EXERCISE DETAILS: Search for the word "will" in the entries. Each line that holds it should be copied.

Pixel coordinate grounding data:
BEGIN

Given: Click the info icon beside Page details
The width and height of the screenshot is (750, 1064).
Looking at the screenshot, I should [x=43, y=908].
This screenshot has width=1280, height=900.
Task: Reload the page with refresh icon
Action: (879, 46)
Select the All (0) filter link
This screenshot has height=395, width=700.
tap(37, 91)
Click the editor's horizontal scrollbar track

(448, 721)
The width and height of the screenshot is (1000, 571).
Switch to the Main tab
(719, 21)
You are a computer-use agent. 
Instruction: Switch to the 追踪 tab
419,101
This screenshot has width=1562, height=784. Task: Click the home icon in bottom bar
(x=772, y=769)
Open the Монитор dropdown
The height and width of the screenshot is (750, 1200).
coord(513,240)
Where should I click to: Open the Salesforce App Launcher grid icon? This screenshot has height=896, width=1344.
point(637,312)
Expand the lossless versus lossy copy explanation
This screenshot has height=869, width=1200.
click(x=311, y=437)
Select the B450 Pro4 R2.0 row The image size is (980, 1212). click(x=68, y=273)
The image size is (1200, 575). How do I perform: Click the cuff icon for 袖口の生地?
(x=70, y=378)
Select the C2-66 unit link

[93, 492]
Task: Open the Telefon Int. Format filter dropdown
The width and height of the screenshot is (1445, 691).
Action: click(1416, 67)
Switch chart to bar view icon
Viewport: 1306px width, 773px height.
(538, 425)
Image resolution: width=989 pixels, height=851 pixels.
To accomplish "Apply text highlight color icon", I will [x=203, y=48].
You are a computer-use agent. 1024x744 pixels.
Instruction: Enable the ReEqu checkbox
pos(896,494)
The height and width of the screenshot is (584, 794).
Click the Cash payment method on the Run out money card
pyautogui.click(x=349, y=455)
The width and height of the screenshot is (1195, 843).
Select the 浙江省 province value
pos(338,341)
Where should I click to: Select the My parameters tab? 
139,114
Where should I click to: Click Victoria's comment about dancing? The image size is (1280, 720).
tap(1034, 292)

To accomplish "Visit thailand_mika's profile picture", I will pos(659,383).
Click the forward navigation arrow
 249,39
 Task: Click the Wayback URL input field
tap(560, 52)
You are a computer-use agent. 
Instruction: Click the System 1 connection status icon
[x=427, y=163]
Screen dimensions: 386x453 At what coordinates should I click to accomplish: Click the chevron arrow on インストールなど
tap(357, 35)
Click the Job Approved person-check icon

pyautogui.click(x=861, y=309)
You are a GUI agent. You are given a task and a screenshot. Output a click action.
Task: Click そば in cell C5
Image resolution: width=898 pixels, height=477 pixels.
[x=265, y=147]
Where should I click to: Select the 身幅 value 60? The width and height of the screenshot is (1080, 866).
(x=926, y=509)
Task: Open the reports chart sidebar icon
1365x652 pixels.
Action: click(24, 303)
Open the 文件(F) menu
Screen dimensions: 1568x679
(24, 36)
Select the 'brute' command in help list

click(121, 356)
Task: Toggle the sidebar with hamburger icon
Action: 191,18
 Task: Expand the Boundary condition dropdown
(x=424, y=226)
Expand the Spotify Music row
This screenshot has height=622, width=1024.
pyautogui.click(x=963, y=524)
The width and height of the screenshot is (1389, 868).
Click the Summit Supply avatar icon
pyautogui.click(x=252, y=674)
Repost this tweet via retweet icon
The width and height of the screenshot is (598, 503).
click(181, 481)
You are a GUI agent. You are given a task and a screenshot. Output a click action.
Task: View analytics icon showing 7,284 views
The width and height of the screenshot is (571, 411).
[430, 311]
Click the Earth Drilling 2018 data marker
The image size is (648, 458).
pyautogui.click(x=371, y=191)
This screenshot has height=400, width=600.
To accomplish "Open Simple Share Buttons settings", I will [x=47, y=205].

END

ANSWER TO THE EXERCISE:
To accomplish "Apply text highlight color icon", I will [x=203, y=48].
To accomplish "Visit thailand_mika's profile picture", I will pos(659,383).
To accomplish "Open Simple Share Buttons settings", I will [x=47, y=205].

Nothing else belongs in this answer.